Ordinal Partitions

Lawrence C. Paulson 🌐

August 3, 2020

This is a development version of this entry. It might change over time and is not stable. Please refer to release versions for citations.


The theory of partition relations concerns generalisations of Ramsey's theorem.
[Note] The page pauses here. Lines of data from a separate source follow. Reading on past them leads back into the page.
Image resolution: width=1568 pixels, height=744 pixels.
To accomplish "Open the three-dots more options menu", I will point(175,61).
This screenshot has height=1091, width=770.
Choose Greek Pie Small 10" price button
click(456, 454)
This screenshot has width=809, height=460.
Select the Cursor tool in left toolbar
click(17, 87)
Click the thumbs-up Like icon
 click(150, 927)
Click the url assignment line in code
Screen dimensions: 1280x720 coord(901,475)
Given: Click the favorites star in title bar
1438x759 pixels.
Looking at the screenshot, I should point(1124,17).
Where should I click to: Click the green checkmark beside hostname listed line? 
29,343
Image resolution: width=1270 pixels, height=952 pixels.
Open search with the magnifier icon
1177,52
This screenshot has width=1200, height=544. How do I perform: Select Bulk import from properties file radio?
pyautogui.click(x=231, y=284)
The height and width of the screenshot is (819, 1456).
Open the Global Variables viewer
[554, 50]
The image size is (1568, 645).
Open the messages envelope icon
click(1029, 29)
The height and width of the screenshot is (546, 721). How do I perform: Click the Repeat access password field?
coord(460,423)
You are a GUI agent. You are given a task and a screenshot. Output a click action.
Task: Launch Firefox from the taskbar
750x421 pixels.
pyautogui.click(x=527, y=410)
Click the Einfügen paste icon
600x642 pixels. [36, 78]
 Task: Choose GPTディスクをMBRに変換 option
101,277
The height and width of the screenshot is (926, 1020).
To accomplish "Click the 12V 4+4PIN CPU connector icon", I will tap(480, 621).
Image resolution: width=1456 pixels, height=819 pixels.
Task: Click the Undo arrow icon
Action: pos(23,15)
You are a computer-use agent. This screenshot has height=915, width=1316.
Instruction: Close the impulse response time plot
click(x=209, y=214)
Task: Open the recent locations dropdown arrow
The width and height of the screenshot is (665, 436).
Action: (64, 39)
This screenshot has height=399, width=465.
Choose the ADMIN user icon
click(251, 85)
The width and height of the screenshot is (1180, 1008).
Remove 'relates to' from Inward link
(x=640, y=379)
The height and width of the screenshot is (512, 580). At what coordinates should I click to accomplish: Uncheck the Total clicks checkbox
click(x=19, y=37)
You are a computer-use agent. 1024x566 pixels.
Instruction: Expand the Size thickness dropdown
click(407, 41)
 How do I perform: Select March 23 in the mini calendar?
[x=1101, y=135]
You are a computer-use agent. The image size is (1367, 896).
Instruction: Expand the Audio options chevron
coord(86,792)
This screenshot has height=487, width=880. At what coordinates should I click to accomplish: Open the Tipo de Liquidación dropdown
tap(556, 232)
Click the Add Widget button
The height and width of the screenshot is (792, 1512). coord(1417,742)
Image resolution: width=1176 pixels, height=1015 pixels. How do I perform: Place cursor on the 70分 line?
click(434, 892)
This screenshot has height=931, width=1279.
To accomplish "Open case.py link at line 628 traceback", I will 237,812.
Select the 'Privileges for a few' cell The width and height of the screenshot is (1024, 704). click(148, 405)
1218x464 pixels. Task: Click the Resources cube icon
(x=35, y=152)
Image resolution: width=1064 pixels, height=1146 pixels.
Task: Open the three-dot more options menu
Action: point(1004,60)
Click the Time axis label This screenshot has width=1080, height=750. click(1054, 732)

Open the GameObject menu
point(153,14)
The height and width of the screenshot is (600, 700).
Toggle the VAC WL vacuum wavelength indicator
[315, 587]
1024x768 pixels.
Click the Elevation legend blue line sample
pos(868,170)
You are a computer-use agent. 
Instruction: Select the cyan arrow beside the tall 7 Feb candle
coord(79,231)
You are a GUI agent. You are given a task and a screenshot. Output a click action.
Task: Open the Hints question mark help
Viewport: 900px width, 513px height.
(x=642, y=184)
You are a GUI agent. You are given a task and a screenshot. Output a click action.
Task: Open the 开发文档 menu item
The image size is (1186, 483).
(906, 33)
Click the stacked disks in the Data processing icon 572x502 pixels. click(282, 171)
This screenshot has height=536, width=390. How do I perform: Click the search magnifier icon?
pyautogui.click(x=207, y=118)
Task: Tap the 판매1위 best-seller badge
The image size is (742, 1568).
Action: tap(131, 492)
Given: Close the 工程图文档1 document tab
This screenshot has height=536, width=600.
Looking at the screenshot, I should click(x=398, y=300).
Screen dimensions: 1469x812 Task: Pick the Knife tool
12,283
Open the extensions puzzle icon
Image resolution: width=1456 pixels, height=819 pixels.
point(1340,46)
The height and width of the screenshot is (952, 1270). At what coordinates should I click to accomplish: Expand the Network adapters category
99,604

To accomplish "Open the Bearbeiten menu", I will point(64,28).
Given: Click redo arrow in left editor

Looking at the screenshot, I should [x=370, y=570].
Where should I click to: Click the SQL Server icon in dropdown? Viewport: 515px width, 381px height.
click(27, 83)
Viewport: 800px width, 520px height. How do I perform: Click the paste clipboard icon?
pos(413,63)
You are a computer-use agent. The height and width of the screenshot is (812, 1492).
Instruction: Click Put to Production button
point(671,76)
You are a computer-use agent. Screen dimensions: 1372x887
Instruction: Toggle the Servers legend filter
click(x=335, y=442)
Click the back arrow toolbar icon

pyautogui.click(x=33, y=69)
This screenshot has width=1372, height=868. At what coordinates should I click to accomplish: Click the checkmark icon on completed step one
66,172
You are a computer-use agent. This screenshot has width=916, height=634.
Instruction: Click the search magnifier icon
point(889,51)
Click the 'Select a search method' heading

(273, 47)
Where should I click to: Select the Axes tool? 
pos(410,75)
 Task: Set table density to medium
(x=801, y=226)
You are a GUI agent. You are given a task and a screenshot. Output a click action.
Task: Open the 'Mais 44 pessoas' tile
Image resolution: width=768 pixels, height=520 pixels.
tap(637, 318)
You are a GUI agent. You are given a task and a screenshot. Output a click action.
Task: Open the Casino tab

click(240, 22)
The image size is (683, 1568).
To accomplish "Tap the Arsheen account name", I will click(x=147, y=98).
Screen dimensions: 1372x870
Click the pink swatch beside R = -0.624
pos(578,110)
For any ordinal $\alpha$, write $\alpha \to (\alpha, m)^2$ if for each function $f$ from unordered pairs of elements of $\alpha$ into $\{0,1\}$, either there is a subset $X\subseteq \alpha$ order-isomorphic to $\alpha$ such that $f\{x,y\}=0$ for all $\{x,y\}\subseteq X$, or there is an $m$ element set $Y\subseteq \alpha$ such that $f\{x,y\}=1$ for all $\{x,y\}\subseteq Y$. (In both cases, with $\{x,y\}$ we require $x\not=y$.) In particular, the infinite Ramsey theorem can be written in this notation as $\omega \to (\omega, \omega)^2$, or if we restrict $m$ to the positive integers as above, then $\omega \to (\omega, m)^2$ for all $m$. This entry formalises Larson's proof of $\omega^\omega \to (\omega^\omega, m)^2$ along with a similar proof of a result due to Specker: $\omega^2 \to (\omega^2, m)^2$. Also proved is a necessary result by Erdős and Milner: $\omega^{1+\alpha\cdot n} \to (\omega^{1+\alpha}, 2^n)^2$.